Text to read.
Written by: Aaron Yoong & Niranjanaa Ram

I. Introduction

In PH Hydraulics & Engineering v Airtrust,[2] the Singapore Court of Appeal (“CA”) addressed a significant point of law in respect of the availability of punitive damages for the breach of contract by a party. In their judgment, the CA held that concept of punishment has no place in the common law of contract. This case note aims to highlight the various arguments put forth by the CA in refusing to award punitive damages.

II. Background

The dispute revolved around a Sale and Purchase Agreement for a 300-ton Reel Drive Unit, entered into by PH Hydraulics & Engineering Pte Ltd (“PH Hydraulics”) and Airtrust (Hong Kong) Ltd (“Airtrust”). Under the SPA, PH Hydraulics undertook to design and manufacture the Reel Drive Unit for sale to Airtrust. Pursuant to this agreement, a third party, ABSG Consulting was engaged to ensure that the manufacturing was up to standard. ABSG Consulting ultimately issued three certificates stating that the Unit was considered satisfactory.[3]

Unfortunately, slightly over a year after delivery for the Unit was taken, it was damaged while in use. In the course of the repairs, and upon further investigations, Airtrust discovered multiple problems with its design and manufacture. This led Airtrust to commence a suit against PH Hydraulics for breach of the agreement.[4]

III. The lower court decision

The High Court (“HC”) found that PH Hydraulics’ conduct in carrying out its part of the contract was “outrageous and reprehensible”.[5] It found that PH Hydraulics was fraudulent in the way it procured the certification, and had an intent to mislead Airtrust into believing that RDU was fully functional. Amongst others, the court found that PH Hydraulics had misled ABSG Consulting (the firm in-charge of providing the certification) into believing that wind load need not be considered for the design review, and had misled Airtrust into believing that it had obtained full certification from ABSG thought it had only received partial certification.[6] Based on these, the HC felt it imperative that punitive damages be imposed on PH Hydraulics. PH Hydraulics appealed the decision, on the basis that there is no room for punitive damages in contractual law.

IV. Rejecting the concept of punitive damages

The CA disagreed with the HC, advancing two main arguments against the awarding of punitive damages. First, the CA relied on the nature of contractual law as a voluntary agreement between two parties, which was antithetical to the imposition of punitive damages. Secondly, the CA found that there was no “remedial gap” in the law that justified the need for punitive damages to be awarded in contract.

Data excerpt.
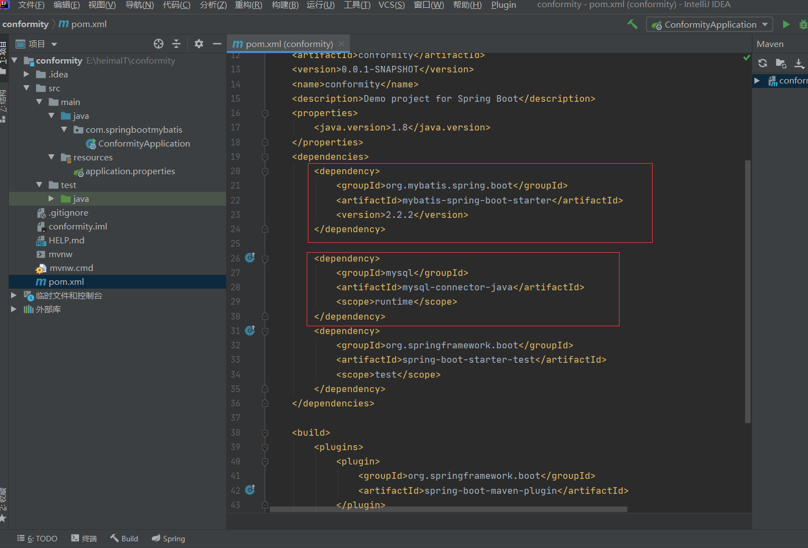Click the green Run application arrow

Problem A. According to the case note on punitive damages in contract, how many certificates did ABSG Consulting issue for the Reel Drive Unit?
Problem B. Retype the passage of the case note on punitive damages that opens with the words containing "The CA disagreed" and closes with "awarded in contract.".
Problem C. Extend the case note on punitive damages in contract, picking up right after its final sentence.

Written reply A. ABSG Consulting issued three certificates stating that the Unit was considered satisfactory.

Written reply B.
The CA disagreed with the HC, advancing two main arguments against the awarding of punitive damages. First, the CA relied on the nature of contractual law as a voluntary agreement between two parties, which was antithetical to the imposition of punitive damages. Secondly, the CA found that there was no “remedial gap” in the law that justified the need for punitive damages to be awarded in contract.

Written reply C.
A. The nature of contract law

It is accepted that the traditional basis of damages in contractual law is to put the innocent party – the party not in breach – in a position as if the contract had been performed.[7] In short, damages for breach of contract are meant to be mainly be compensatory in nature, and not punitive. This stands in comparison to criminal or tort law where punishment of the wrongdoer is accepted (albeit in restricted categories in the latter).[8] The question that thus arises is: why is contractual law so unique, that the presence of abhorrent behaviour still does not warrant punishment?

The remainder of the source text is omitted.